Monday 9 April 2012

Security Tool's vendor "No need for Doctors" Analogy

I was trying to explain to friend (from another industry) why the Application Security tools don't really work (in 99% of cases) and I had to build the O2 Platform (to make them work).

After a while I finally hit on an analogy that make perfect sense (and was easily understood).

Definition: By 'Application Security Tools' I mean a vendor that is selling a tool (or SaaS hosted solution) designed to help with a particular problem-area in the Application Security lifecycle.
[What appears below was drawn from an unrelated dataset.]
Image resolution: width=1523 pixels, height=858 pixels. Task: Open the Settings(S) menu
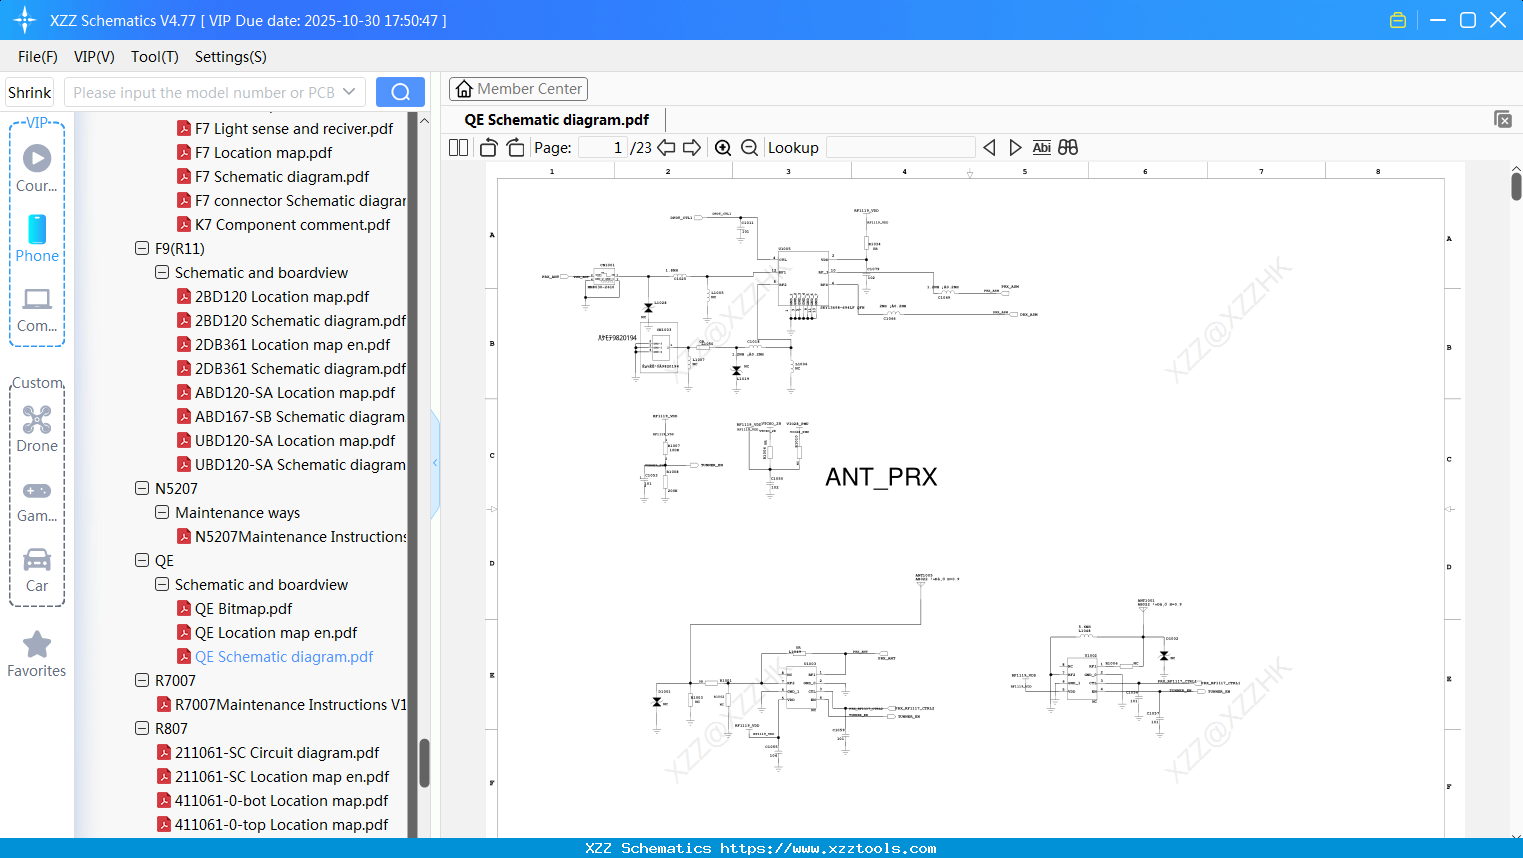click(x=230, y=57)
For example Blackbox and Whitebox tools (Pentesting and Code Analysis)

A Medical Analogy

For this analogy:
  • Application Security Tool = Medical Tool
  • Vulnerable Code = Heart Attack

What is happening is that we have companies, creating/selling Medical Tools to detect Heart Attack problems, with the expectation that Specialized Doctors will NOT be needed to operate those products.

And here is they logic behind this:

  • The key problem is that 'Doctors don't scale'!
  • .... image if we have to build Hospitals in every city and put expensive Doctors inside of it to operate this products!
  • ...that will never scale!
  • ...what we need is a product with ONE button that is simple to use 
  • ... that is the only way it will scale
  • ... then we will be able to detect/fix millions of hearts
Of course that in the real-world, the medical products created by these companies, don't really work (in 99% of cases) and since its customization capabilities are very low, the adoption rate of these products is very low.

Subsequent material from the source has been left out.